Because I just want to spring out of my seat and smack Ken so hard on his head that he sees stars and all the possible visible constellations a person can plainly have a view of.

Who wouldn't? Well, technically throwing a glass shelf over him would be doing nothing, a normal person would literally smother his face in sriracha sauce and sprinkle black pepper over it.

No, I am not usually this barbaric, better yet I stay far away from violence unless someone messes up with me to a point where I am not able to tolerate and keep a tame palm over the monster inside me.

And what basically are you to do to rattle the sleeping monster. Nothing much, just be Ken and irritate the heck out of me. For starters, put tacky gum under my heels and make me walk all across the floor in attempts of scraping it off.

Not enough? well, then announce to the whole cafeteria that I accidently swallowed a fly and see their disgusted faces and lame remedies. When it does not get satisfactory for you, grasp the burger I was meant to eat as lunch, without me even having a bite of it and eat it whole even when I so clearly have exclaimed that I was hungry and hadn't had breakfast.

When I walk away pissed off and return back to working on an empty stomach, come show up at the desk and sneak away the nutella jar I've kept in my secret stash, the only thing I thought would keep me going throughout the day.

Finally stand farther away from me under the glass file shelves in the corner of the department all the while sticking fingers in my sacred nutella jar and licking them along side making nauseating noises. That's all what Ken basically did and is continuing to do and to say I am seething would be a huge understatement.

The reason you ask? well nothing so deep and requiring to go this extra, just that Ken has made my life impossible ever since I told him -after his incessant probing, that is- what I had talked with Gabriel about and what discussion were we having when we interacted in the hallway.

Initially, I was shocked of how Ken knew about it, because one thing that I was sure of was that Gabriel is a secretive kind of a person, he wouldn't go forward telling everyone that we had crossed paths and made a decision to act like strangers with each other, not even to his friends or in his case, friend, namely Ken.

So, after inquisition I was told by Ken that the spectators who were around observing that scene at the time had spread it in the entire building. Not only did they make a fuss about it, they over exaggerated things and told everyone that we were fighting and Gabriel was most likely abusing and harassing me.

A few even came and spoke words of sympathy considering that I'd been abused and been raised hand at.
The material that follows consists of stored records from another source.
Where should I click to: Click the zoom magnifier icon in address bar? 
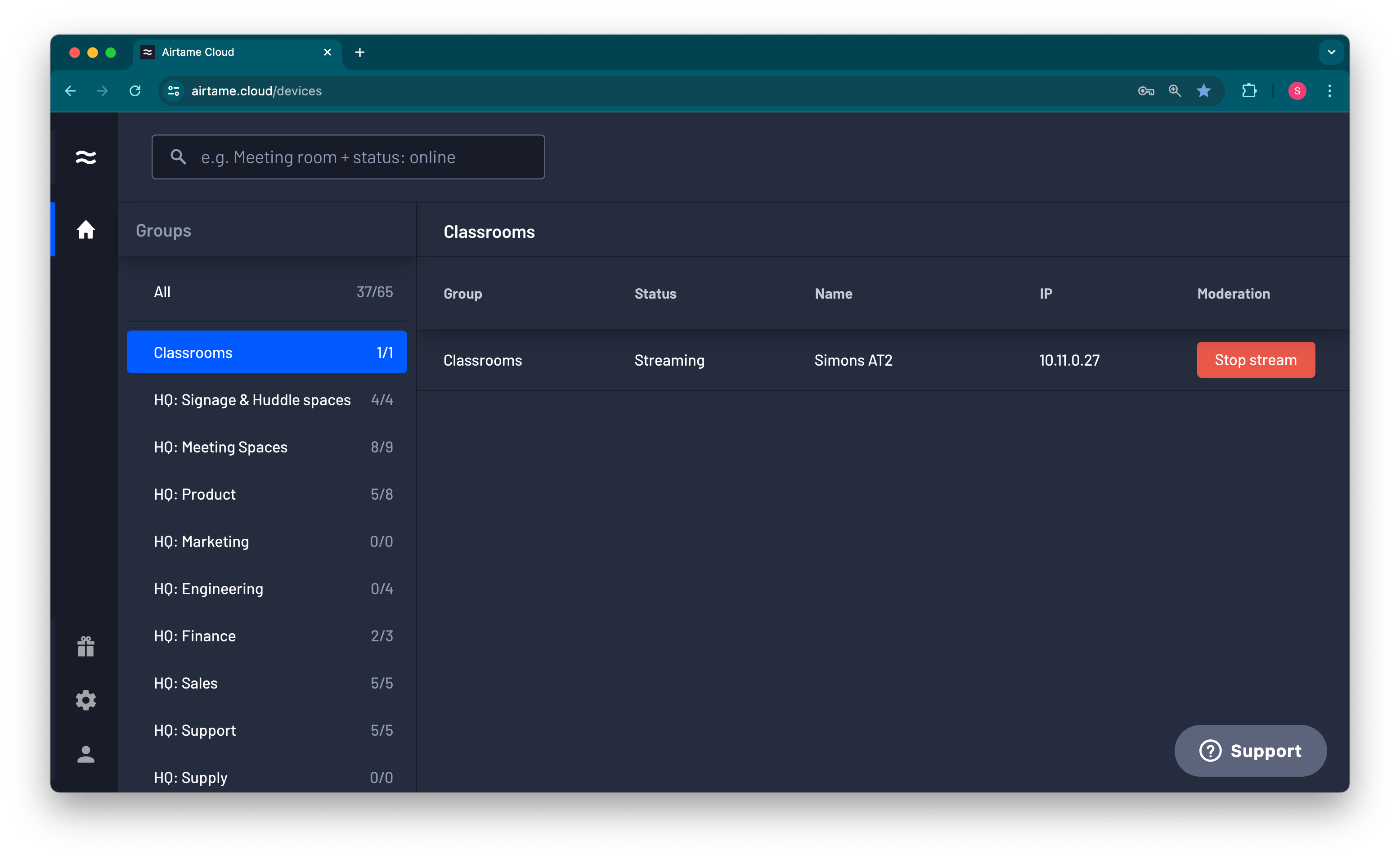coord(1175,91)

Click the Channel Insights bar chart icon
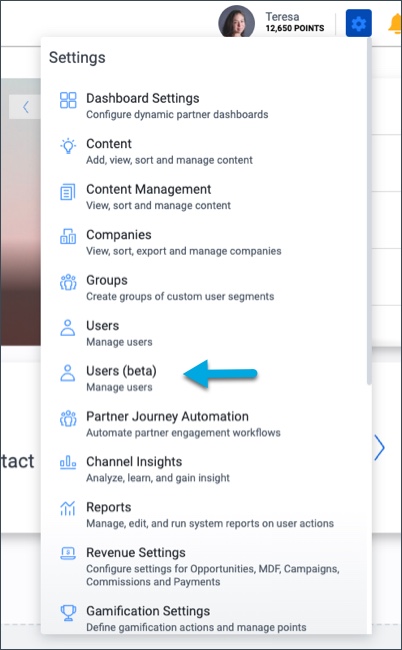pos(68,462)
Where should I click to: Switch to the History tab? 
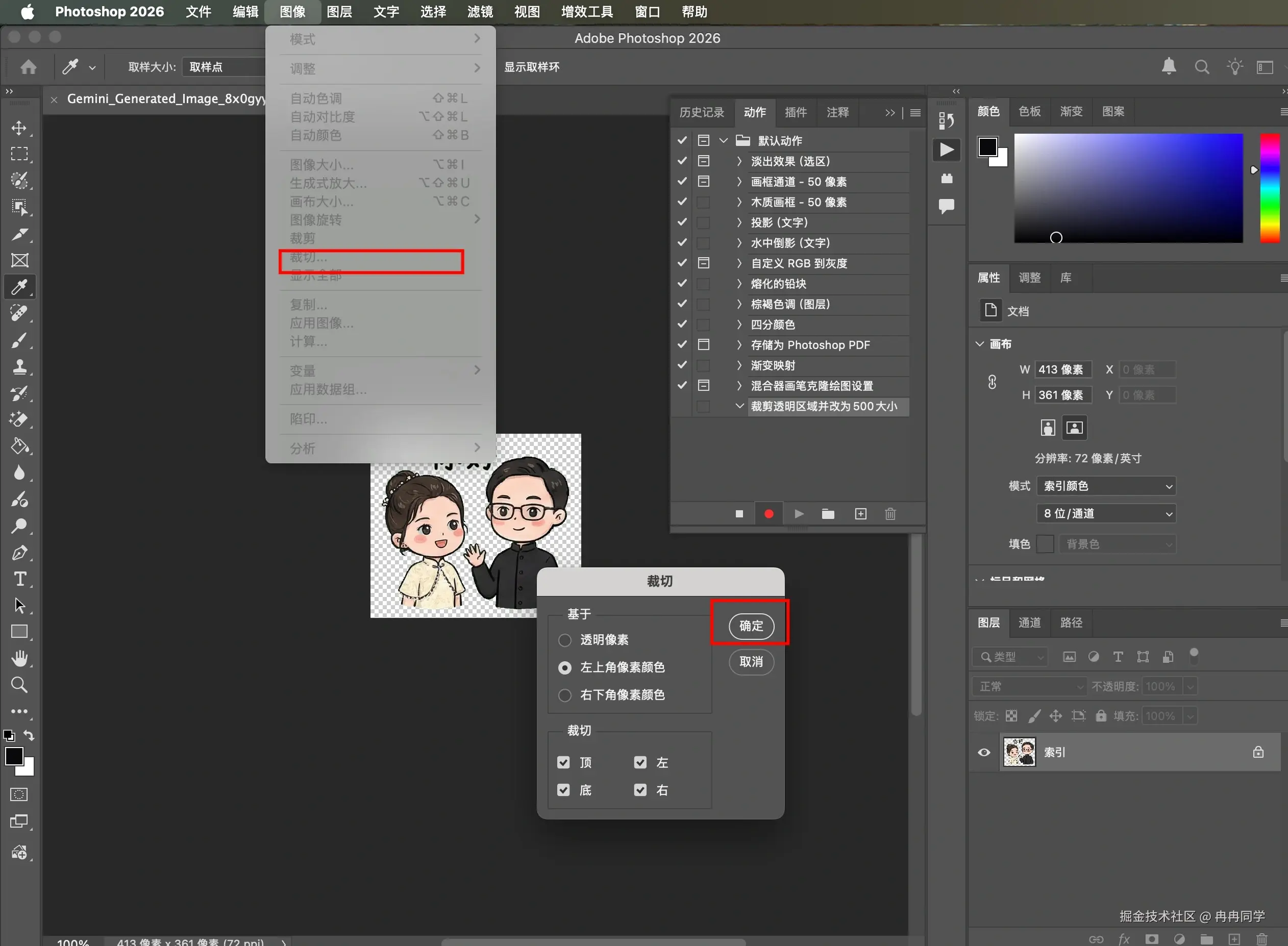pos(702,112)
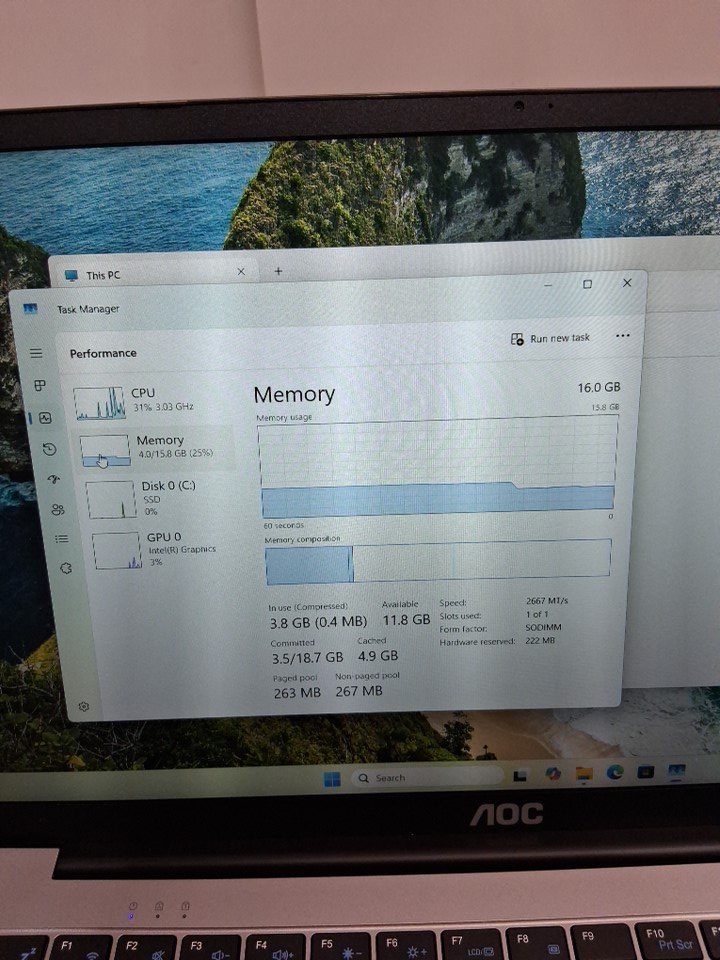
Task: Open the Startup apps page icon
Action: 54,479
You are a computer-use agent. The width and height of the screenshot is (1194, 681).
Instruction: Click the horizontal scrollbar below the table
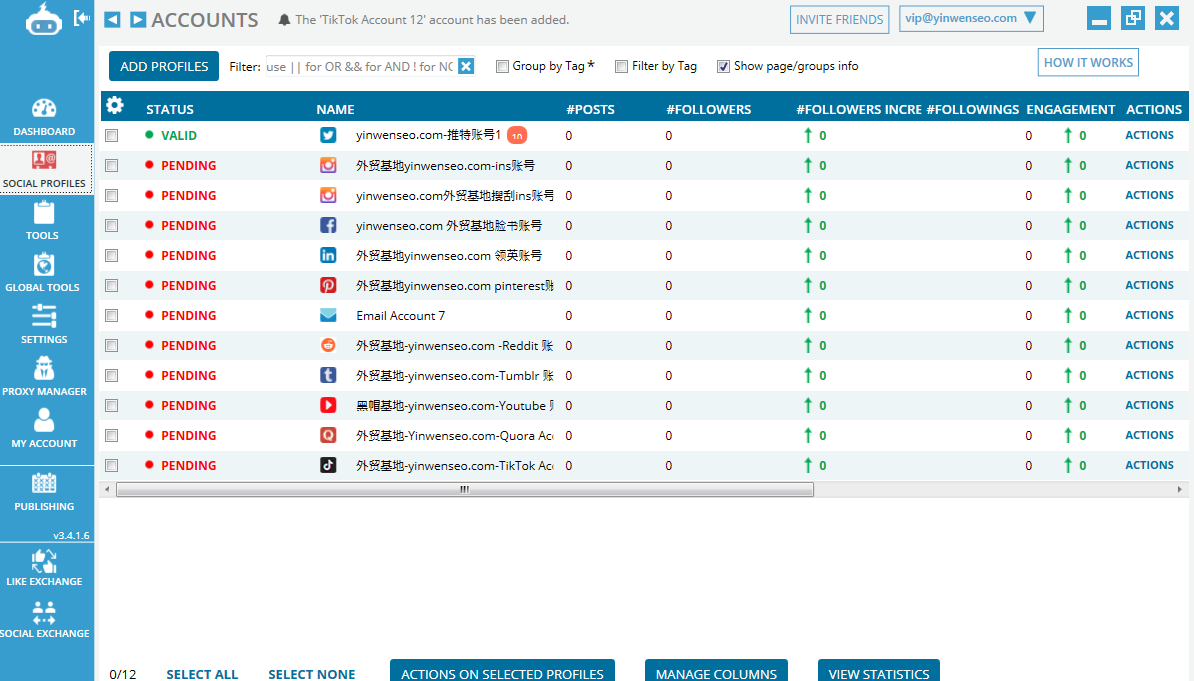coord(464,490)
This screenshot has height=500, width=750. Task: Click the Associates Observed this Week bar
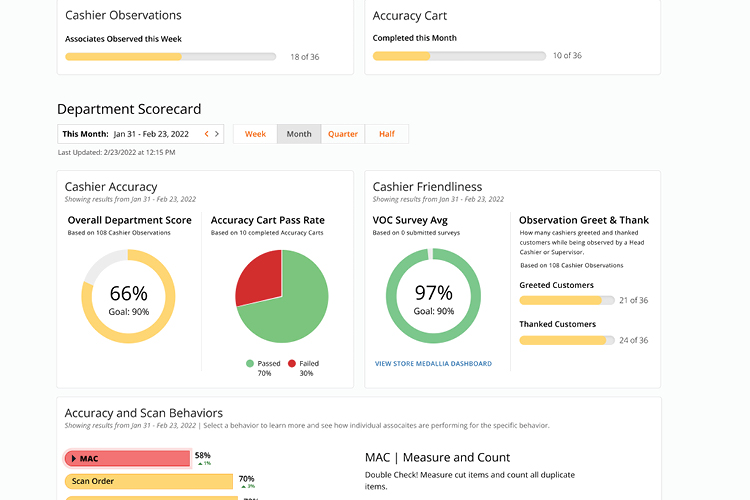point(170,57)
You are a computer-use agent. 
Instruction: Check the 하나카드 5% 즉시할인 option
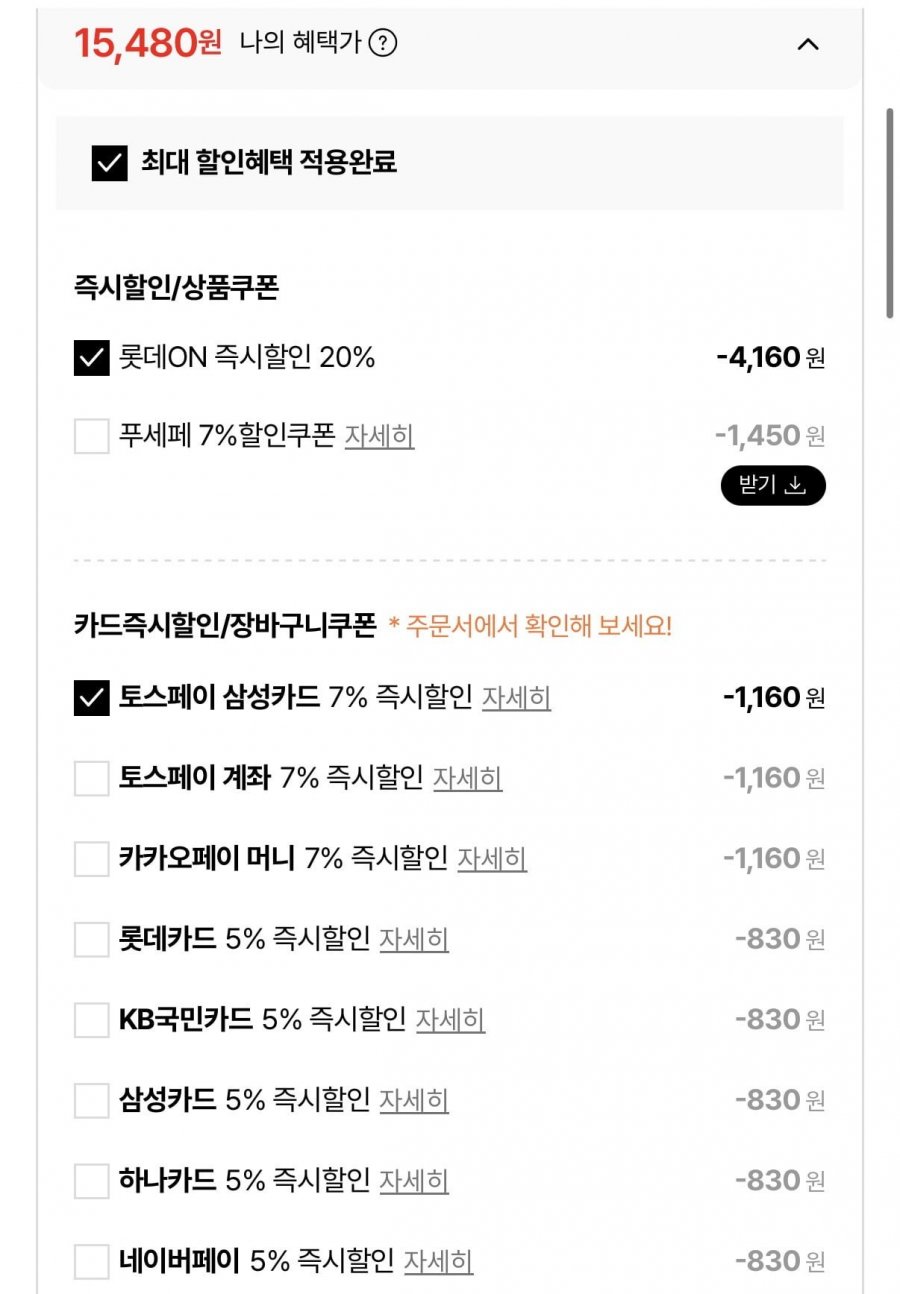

At that, my heart ached. I know I'm not in good terms with Gabriel White but never once did he do anything to physically hurt me. Yeah sure, he does say words that might hole a person from inside and is very rude and arrogant at times too, but something that I am too sure of is, is that he wouldn't hurt me.

Heck, he doesn't seem the type to physically harm any girl but then I could always be too quick to conclude but my gut feeling has always told me he wasn't capable of doing something like that and I don't even want to question it anyway.

And it literally broke my heart when people came around saying that he is infamous to be this degrogatory and hurting people and bruising them to be contended. Even when we haven't been in forever good association, I couldn't take it when someone, be it anyone spoke garbage about him. I just wanted to empty boiling water on their scalps even though all they wanted to do was to help me. There was a strange emotion that bubbled inside of me when there were offensive words used for Gabriel's sake.